**Task to complete**: Starting with the first line of the items, quote each line exactly through the line that contains "point(1873,92)".

....

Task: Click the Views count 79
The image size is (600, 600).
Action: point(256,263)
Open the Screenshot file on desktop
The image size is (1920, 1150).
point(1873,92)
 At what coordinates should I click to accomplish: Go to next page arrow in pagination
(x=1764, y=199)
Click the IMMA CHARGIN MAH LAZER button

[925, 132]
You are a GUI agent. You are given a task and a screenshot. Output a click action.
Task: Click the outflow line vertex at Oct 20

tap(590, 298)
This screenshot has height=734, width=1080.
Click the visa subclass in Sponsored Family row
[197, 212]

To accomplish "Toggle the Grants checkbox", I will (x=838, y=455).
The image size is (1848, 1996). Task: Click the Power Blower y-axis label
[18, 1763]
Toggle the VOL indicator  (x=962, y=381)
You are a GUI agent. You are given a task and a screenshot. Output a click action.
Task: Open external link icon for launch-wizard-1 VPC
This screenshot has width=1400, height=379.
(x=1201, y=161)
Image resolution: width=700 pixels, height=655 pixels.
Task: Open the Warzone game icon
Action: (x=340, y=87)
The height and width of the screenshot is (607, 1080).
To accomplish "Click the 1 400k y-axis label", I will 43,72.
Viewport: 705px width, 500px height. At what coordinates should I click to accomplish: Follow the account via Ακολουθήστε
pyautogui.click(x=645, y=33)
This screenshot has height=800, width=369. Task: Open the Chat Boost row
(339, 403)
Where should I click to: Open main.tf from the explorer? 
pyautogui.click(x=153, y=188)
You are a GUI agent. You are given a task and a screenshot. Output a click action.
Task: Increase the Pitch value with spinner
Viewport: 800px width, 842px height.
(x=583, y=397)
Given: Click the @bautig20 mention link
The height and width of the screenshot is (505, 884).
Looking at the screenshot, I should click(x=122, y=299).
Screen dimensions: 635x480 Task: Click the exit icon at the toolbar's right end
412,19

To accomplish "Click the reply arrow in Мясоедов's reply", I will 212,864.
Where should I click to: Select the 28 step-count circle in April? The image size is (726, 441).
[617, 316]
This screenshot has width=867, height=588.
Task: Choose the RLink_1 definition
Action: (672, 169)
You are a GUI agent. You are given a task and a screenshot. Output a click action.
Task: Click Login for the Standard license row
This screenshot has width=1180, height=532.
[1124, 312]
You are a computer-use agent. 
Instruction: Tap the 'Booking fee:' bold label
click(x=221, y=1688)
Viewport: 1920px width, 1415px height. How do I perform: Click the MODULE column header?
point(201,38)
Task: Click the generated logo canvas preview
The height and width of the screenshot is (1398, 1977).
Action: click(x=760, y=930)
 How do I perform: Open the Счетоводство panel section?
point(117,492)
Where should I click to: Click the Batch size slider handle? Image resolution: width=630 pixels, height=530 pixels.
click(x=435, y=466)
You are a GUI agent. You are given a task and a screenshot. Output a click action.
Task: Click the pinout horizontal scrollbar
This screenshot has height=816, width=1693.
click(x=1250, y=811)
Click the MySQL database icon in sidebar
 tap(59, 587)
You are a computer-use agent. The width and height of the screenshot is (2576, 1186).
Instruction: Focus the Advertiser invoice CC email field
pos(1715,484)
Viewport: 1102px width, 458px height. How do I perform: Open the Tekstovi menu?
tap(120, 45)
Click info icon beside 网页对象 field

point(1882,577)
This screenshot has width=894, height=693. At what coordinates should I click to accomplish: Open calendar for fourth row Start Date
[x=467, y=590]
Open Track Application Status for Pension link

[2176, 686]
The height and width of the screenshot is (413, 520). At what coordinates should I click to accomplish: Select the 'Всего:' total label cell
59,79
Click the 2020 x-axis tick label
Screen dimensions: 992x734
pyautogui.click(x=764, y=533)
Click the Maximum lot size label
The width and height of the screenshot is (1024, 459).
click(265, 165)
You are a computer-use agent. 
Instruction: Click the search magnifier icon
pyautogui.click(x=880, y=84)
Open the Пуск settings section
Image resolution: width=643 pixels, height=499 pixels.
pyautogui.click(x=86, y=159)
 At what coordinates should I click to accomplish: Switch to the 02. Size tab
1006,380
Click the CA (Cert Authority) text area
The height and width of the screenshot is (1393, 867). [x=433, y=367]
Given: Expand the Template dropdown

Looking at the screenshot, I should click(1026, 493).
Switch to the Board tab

....

**Written solution**:
Task: Click the Views count 79
The image size is (600, 600).
Action: point(256,263)
Open the Screenshot file on desktop
The image size is (1920, 1150).
point(1873,92)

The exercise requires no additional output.